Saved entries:
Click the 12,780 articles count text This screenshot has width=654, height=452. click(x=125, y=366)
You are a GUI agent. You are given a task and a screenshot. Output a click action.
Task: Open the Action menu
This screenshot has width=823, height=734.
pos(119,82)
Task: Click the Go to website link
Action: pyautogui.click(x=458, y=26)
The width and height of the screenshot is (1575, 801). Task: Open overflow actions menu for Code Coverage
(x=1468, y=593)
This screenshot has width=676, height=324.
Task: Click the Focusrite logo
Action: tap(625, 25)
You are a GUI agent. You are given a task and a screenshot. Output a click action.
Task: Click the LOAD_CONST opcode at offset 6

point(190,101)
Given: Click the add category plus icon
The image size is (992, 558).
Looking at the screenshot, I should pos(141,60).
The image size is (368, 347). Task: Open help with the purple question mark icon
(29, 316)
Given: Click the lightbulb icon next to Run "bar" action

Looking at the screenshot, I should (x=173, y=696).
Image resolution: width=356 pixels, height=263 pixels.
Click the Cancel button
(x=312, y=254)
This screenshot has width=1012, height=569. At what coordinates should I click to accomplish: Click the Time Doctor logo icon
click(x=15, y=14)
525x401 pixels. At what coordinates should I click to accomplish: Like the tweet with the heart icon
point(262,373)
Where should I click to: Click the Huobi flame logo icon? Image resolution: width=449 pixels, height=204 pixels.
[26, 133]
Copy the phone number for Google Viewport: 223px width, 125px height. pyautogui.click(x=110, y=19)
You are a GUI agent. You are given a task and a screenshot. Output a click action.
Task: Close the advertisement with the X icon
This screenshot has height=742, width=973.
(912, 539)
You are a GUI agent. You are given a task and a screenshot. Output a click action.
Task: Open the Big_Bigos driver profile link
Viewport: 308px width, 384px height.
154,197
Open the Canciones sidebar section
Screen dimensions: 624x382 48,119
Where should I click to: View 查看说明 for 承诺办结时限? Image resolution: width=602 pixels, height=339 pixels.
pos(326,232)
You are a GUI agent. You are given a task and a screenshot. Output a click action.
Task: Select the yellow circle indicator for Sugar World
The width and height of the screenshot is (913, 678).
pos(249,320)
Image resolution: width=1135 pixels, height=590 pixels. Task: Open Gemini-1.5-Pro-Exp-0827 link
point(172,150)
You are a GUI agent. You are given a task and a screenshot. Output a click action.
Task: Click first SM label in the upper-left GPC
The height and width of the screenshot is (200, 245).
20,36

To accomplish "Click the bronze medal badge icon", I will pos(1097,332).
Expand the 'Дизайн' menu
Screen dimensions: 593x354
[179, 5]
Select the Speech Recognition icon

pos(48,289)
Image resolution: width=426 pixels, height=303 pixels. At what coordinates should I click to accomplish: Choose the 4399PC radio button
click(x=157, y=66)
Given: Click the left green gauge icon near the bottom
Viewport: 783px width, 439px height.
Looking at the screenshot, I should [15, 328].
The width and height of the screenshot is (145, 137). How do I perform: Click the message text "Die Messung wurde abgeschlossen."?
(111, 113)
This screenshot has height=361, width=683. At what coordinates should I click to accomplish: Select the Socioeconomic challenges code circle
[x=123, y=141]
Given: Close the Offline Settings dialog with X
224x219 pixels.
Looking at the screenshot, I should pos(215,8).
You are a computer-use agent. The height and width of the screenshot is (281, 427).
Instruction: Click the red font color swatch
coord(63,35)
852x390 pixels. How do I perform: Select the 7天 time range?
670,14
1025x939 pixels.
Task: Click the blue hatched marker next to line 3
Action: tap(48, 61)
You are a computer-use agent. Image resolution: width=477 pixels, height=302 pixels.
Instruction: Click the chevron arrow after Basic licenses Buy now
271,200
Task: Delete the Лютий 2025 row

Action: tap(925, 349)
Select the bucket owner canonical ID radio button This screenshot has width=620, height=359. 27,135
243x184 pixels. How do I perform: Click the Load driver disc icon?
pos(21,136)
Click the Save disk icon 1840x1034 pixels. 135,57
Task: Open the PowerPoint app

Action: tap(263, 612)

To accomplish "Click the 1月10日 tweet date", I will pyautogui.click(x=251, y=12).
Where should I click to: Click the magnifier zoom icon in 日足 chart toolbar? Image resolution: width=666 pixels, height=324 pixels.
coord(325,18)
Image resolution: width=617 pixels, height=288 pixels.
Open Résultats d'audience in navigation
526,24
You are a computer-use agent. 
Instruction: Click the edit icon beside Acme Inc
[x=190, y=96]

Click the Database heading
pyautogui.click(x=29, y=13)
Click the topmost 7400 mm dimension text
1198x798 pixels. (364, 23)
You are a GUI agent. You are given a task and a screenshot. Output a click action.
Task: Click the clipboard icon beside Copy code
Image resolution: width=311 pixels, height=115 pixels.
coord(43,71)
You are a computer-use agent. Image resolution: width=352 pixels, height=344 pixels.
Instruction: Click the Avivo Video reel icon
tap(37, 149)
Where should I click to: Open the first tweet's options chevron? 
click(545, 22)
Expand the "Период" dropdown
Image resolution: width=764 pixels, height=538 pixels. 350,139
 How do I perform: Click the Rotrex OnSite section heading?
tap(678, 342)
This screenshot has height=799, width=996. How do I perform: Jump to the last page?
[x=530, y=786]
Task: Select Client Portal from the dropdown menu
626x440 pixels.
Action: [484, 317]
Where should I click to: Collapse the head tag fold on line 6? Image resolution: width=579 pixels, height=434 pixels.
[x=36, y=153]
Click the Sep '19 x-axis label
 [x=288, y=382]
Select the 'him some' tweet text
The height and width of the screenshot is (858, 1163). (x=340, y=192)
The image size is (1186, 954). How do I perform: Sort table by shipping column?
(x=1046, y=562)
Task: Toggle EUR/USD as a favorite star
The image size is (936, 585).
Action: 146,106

Exercise requirements
Report only the number of lines, among the records above, that contain the word "left".

Response area
2